GWAS and meta-analysis identifies 49 genetic variants underlying critical COVID-19.

机构信息

Baillie Gifford Pandemic Science Hub, Centre for Inflammation Research, The Queen's Medical Research Institute, University of Edinburgh, Edinburgh, UK.
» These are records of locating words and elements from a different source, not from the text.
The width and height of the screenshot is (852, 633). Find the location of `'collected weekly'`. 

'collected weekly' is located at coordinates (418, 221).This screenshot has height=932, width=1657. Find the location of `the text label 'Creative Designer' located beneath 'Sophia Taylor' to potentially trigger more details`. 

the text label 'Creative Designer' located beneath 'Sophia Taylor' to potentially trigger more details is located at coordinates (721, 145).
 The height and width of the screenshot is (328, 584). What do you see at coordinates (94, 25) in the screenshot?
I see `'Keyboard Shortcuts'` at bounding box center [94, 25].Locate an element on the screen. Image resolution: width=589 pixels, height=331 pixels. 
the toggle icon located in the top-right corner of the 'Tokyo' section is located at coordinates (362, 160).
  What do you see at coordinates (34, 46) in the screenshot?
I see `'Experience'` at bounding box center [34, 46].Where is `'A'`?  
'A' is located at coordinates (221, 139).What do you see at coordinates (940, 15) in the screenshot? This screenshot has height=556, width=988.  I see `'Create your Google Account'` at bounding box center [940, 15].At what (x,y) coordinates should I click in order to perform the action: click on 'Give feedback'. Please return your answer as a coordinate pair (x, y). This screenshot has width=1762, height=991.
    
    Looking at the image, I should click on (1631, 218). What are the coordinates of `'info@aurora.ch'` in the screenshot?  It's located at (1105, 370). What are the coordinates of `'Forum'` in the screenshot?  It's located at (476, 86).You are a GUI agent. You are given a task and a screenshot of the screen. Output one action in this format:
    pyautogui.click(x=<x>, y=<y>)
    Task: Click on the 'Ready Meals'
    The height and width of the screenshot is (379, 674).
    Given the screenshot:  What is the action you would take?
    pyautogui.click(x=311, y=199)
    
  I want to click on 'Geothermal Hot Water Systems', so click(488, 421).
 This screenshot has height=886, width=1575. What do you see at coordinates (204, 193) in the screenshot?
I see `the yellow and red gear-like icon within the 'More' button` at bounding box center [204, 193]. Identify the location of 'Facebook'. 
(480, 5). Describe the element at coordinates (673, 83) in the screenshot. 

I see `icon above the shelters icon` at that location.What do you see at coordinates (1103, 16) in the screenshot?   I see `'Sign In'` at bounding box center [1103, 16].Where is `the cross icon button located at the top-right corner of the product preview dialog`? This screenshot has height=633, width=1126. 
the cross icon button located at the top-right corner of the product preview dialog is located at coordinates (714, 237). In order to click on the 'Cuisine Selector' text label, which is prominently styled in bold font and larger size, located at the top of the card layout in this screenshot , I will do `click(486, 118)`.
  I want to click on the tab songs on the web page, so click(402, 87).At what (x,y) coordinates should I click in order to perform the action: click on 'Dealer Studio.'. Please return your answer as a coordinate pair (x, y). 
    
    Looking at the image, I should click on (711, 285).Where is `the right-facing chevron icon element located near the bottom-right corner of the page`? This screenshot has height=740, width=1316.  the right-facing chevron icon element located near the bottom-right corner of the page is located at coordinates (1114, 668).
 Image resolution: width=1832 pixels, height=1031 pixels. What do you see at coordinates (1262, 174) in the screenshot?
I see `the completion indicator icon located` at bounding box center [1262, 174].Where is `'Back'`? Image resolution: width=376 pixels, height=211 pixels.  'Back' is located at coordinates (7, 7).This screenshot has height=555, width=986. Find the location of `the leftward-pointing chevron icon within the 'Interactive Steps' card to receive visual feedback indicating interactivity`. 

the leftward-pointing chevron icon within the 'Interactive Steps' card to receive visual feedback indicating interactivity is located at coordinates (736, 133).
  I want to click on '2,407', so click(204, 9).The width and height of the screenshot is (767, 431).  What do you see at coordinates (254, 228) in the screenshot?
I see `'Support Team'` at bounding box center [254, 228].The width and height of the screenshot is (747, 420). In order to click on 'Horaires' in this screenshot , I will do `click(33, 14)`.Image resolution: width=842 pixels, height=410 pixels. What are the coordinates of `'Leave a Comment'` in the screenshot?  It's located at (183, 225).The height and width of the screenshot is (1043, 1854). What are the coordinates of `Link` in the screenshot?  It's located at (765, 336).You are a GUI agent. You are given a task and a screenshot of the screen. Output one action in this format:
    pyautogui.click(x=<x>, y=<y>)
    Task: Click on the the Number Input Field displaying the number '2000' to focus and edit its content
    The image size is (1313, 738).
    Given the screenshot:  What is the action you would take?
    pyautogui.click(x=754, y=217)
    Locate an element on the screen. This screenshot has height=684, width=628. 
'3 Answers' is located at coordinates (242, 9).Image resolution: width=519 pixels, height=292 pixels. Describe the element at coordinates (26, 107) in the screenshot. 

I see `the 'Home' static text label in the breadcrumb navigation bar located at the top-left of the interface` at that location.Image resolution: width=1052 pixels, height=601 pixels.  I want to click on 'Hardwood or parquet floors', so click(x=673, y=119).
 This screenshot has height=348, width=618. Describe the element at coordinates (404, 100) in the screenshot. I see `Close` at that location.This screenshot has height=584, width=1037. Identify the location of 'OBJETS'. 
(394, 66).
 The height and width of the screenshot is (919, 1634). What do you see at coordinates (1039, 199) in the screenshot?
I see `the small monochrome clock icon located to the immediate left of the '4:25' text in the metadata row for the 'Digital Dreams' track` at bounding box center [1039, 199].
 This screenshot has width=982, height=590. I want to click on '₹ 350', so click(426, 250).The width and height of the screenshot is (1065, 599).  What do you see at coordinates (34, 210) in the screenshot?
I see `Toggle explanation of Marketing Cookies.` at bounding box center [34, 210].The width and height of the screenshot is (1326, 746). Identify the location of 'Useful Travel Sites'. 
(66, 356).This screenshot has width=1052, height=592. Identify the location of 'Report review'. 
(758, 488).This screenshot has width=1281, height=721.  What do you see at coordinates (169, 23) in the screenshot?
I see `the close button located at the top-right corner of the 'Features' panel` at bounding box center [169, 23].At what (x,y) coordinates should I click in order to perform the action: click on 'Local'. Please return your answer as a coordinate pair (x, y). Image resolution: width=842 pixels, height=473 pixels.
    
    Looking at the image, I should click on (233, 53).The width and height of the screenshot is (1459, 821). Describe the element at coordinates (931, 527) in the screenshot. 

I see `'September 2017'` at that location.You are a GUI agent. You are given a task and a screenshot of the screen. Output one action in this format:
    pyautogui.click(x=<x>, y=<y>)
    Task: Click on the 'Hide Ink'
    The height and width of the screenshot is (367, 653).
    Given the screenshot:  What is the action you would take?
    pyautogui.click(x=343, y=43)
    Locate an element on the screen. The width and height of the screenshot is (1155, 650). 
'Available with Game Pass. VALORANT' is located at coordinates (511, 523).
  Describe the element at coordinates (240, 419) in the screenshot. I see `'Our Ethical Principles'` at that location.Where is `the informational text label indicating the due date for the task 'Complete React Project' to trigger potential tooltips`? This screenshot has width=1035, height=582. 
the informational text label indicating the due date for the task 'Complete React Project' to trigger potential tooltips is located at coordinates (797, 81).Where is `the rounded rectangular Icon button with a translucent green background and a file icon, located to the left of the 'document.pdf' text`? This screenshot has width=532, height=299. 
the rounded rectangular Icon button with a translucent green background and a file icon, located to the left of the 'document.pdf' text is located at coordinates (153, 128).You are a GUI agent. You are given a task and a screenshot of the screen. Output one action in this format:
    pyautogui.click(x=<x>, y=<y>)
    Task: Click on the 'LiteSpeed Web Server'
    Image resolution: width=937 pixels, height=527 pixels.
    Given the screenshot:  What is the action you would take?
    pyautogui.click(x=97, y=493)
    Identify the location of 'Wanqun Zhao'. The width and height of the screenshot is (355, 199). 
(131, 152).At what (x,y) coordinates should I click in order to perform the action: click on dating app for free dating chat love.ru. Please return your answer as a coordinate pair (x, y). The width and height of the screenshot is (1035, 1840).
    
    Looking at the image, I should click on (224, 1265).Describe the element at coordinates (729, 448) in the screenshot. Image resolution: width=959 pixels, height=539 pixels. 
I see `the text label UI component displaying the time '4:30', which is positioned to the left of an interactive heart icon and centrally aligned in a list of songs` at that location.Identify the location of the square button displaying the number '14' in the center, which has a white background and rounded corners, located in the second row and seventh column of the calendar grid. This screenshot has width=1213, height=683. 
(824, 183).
MRC Human Genetics Unit, Institute of Genetics and Cancer, University of Edinburgh, Western General Hospital, Edinburgh, UK.

出版信息

Nature. 2023 May;617(7962):764-768. doi: 10.1038/s41586-023-06034-3. Epub 2023 May 17.

Abstract

Critical illness in COVID-19 is an extreme and clinically homogeneous disease phenotype that we have previously shown to be highly efficient for discovery of genetic associations. Despite the advanced stage of illness at presentation, we have shown that host genetics in patients who are critically ill with COVID-19 can identify immunomodulatory therapies with strong beneficial effects in this group. Here we analyse 24,202 cases of COVID-19 with critical illness comprising a combination of microarray genotype and whole-genome sequencing data from cases of critical illness in the international GenOMICC (11,440 cases) study, combined with other studies recruiting hospitalized patients with a strong focus on severe and critical disease: ISARIC4C (676 cases) and the SCOURGE consortium (5,934 cases). To put these results in the context of existing work, we conduct a meta-analysis of the new GenOMICC genome-wide association study (GWAS) results with previously published data. We find 49 genome-wide significant associations, of which 16 have not been reported previously. To investigate the therapeutic implications of these findings, we infer the structural consequences of protein-coding variants, and combine our GWAS results with gene expression data using a monocyte transcriptome-wide association study (TWAS) model, as well as gene and protein expression using Mendelian randomization. We identify potentially druggable targets in multiple systems, including inflammatory signalling (JAK1), monocyte-macrophage activation and endothelial permeability (PDE4A), immunometabolism (SLC2A5 and AK5), and host factors required for viral entry and replication (TMPRSS2 and RAB2A).

摘要

在 COVID-19 中,危重症是一种极端且临床表型均一的疾病,我们之前已经证明其在发现遗传关联方面非常有效。尽管在出现时疾病已处于晚期,但我们已经表明,COVID-19 危重症患者的宿主遗传学可以识别出对该人群具有强大有益作用的免疫调节疗法。在这里,我们分析了 24202 例 COVID-19 危重症病例,这些病例包括来自国际 GenOMICC(11440 例)研究中危重症病例的微阵列基因型和全基因组测序数据的组合,以及其他专注于严重和危重病患者的研究:ISARIC4C(676 例)和 SCOURGE 联盟(5934 例)。为了将这些结果置于现有工作的背景下,我们对新的 GenOMICC 全基因组关联研究(GWAS)结果进行了荟萃分析,并结合了先前发表的数据。我们发现了 49 个全基因组显著关联,其中 16 个以前没有报道过。为了研究这些发现的治疗意义,我们推断了蛋白质编码变异的结构后果,并使用单核细胞转录组全基因组关联研究(TWAS)模型结合我们的 GWAS 结果以及基因和蛋白质表达,使用孟德尔随机化。我们在多个系统中确定了潜在的可成药靶点,包括炎症信号(JAK1)、单核细胞-巨噬细胞激活和内皮通透性(PDE4A)、免疫代谢(SLC2A5 和 AK5)以及病毒进入和复制所需的宿主因子(TMPRSS2 和 RAB2A)。